> TASK TO CARRY OUT
The exercise calls for the lines from the one containing "Datenschutz (251, 2239)" to the end of the data below to be output exactly, pictures excluded.

Stored records:
──────────────────────────────

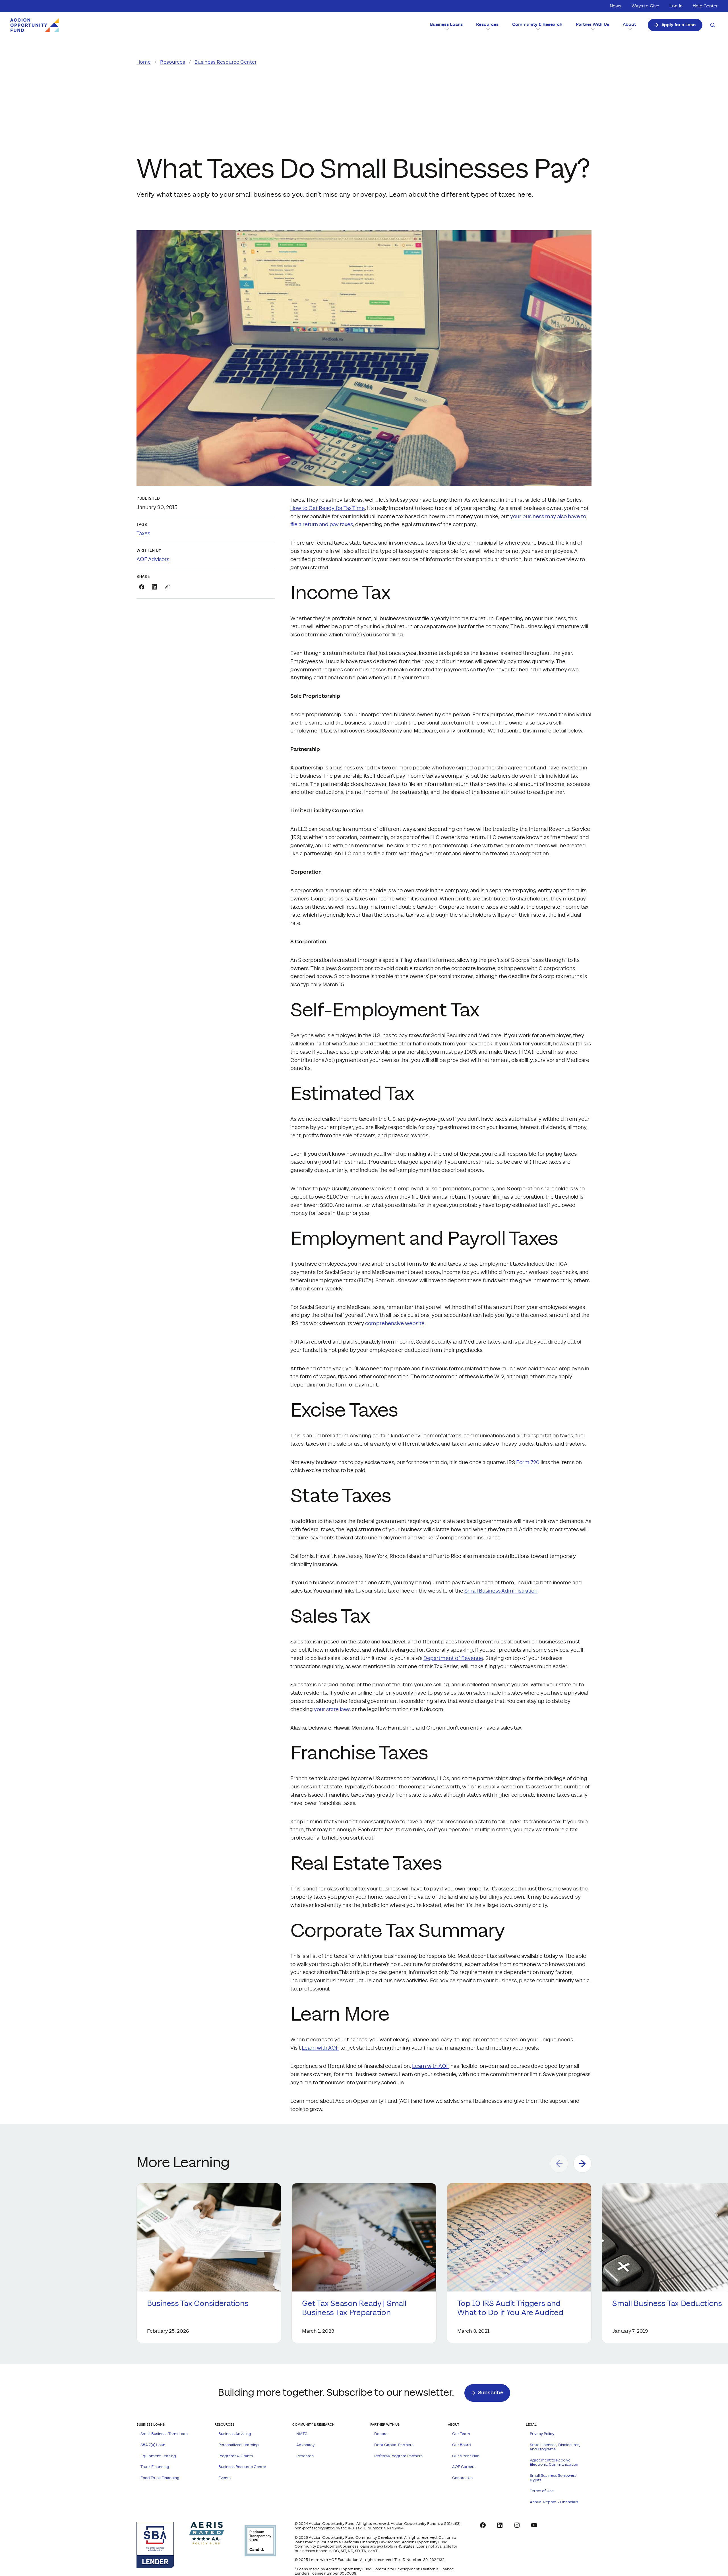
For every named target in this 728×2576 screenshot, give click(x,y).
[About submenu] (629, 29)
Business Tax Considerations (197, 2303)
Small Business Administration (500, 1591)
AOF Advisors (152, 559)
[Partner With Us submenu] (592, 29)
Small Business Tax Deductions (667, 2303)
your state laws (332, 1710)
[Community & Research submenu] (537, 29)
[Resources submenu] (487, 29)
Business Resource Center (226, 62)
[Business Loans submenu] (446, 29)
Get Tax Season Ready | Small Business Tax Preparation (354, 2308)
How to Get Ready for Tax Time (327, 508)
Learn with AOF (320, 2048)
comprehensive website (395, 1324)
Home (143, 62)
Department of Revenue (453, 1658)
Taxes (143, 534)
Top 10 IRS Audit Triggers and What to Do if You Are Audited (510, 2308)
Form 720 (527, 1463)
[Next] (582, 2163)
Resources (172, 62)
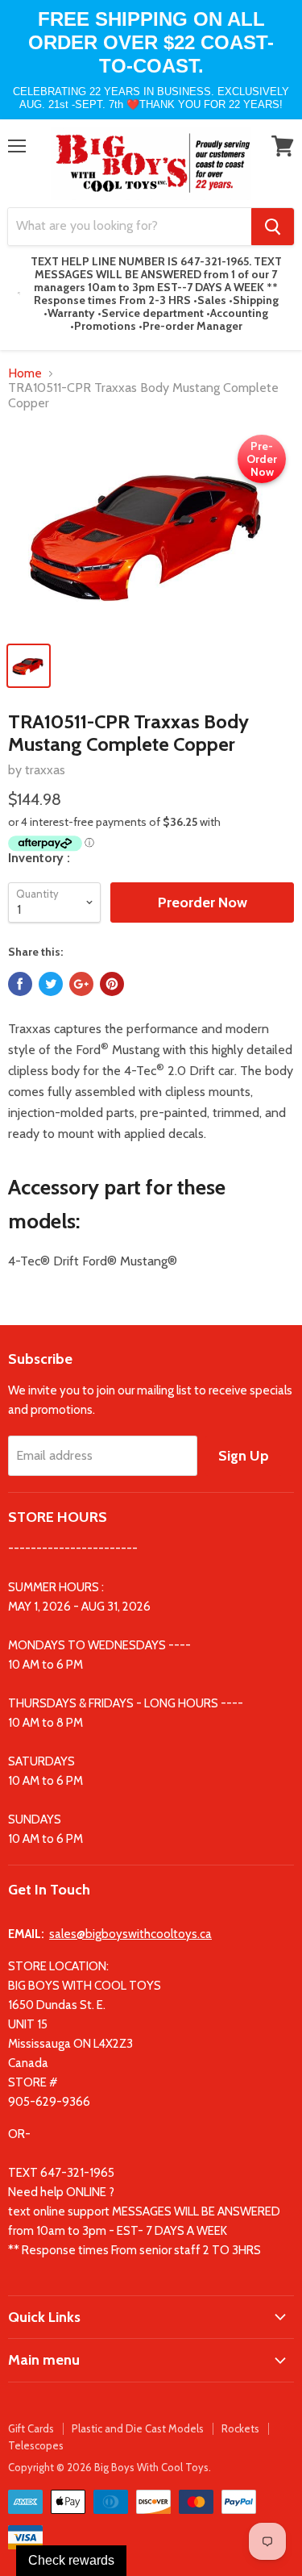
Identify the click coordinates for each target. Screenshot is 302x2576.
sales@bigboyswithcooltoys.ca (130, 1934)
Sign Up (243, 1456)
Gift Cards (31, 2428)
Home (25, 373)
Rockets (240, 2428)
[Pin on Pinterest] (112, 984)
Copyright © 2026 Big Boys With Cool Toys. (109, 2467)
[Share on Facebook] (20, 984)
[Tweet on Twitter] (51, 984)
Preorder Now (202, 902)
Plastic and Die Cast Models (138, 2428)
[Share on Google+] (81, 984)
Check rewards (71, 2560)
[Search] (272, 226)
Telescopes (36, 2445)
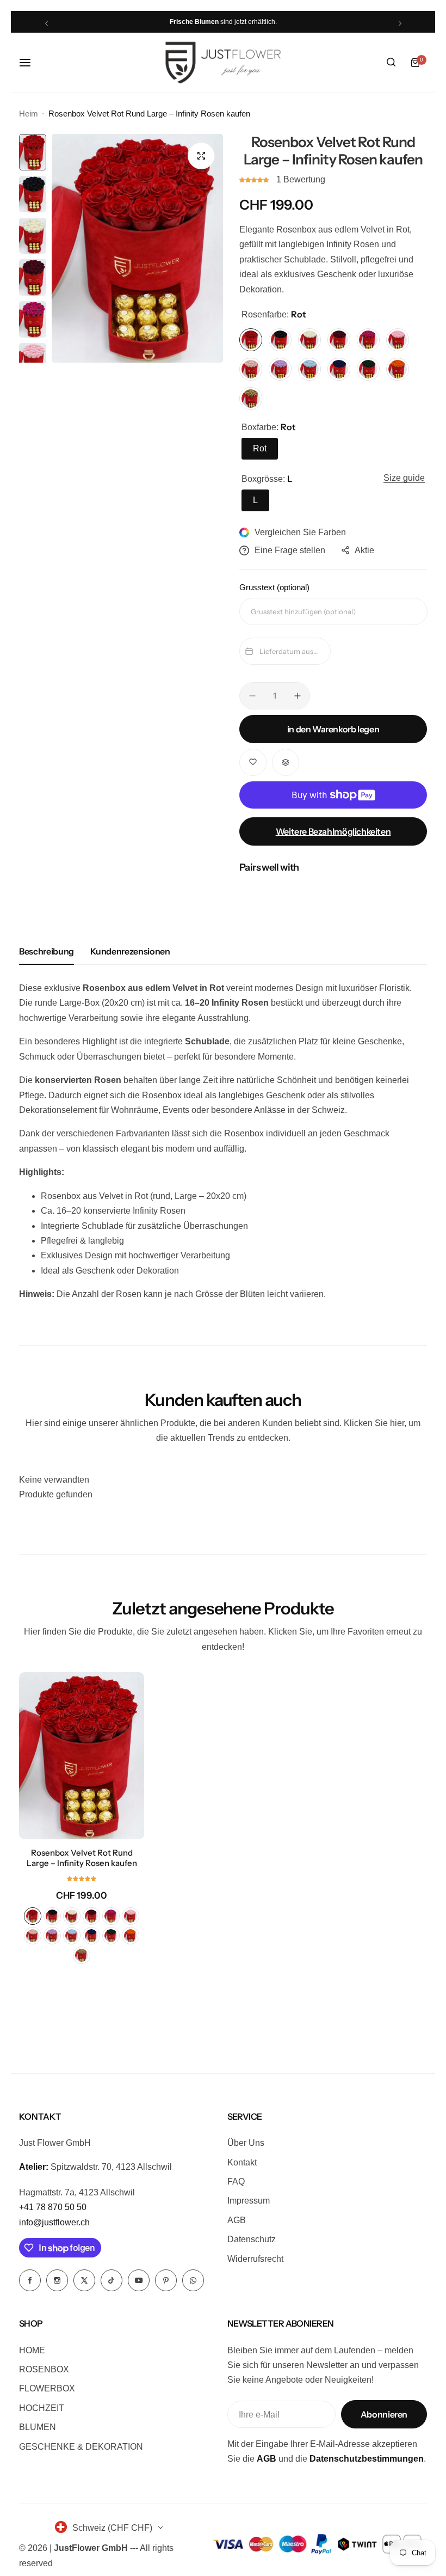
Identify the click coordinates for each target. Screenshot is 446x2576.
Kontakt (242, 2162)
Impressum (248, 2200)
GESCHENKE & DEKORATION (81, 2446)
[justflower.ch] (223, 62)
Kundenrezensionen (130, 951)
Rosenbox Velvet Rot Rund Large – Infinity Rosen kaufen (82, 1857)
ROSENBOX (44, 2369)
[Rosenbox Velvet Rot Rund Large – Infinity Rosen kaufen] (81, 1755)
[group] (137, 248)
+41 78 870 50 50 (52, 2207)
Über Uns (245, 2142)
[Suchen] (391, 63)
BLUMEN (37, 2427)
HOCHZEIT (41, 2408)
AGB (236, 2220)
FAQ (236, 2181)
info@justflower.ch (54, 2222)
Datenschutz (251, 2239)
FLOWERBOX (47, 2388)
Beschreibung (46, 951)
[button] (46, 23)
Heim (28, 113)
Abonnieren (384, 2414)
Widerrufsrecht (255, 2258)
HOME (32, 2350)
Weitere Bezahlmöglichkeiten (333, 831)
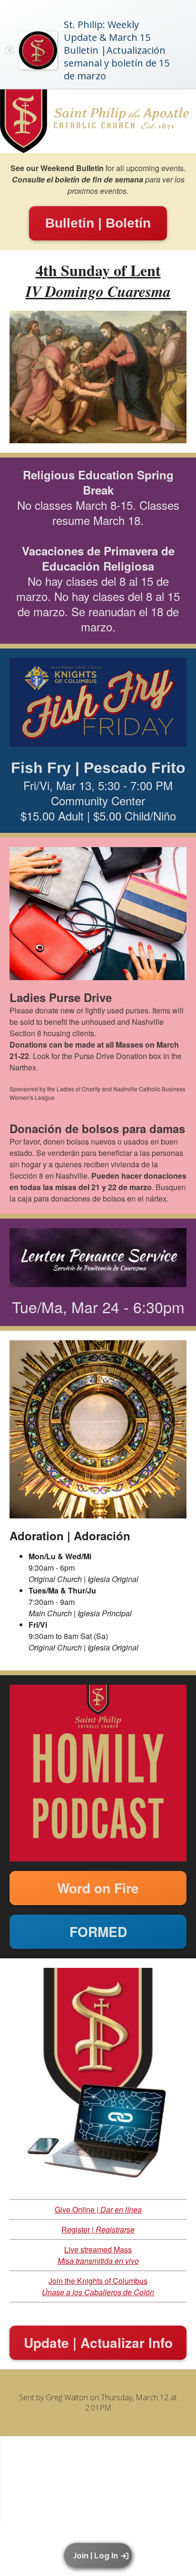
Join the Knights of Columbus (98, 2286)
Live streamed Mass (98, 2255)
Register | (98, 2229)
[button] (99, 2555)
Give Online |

──────────────────────────────

> RESULT OF THE EXERCISE
Datenschutz (251, 2239)
FLOWERBOX (47, 2388)
Beschreibung (46, 951)
[button] (46, 23)
Heim (28, 113)
Abonnieren (384, 2414)
Widerrufsrecht (255, 2258)
HOME (32, 2350)
Weitere Bezahlmöglichkeiten (333, 831)
Join the Knights of Columbus (98, 2286)
Live streamed Mass (98, 2255)
Register | (98, 2229)
[button] (99, 2555)
Give Online |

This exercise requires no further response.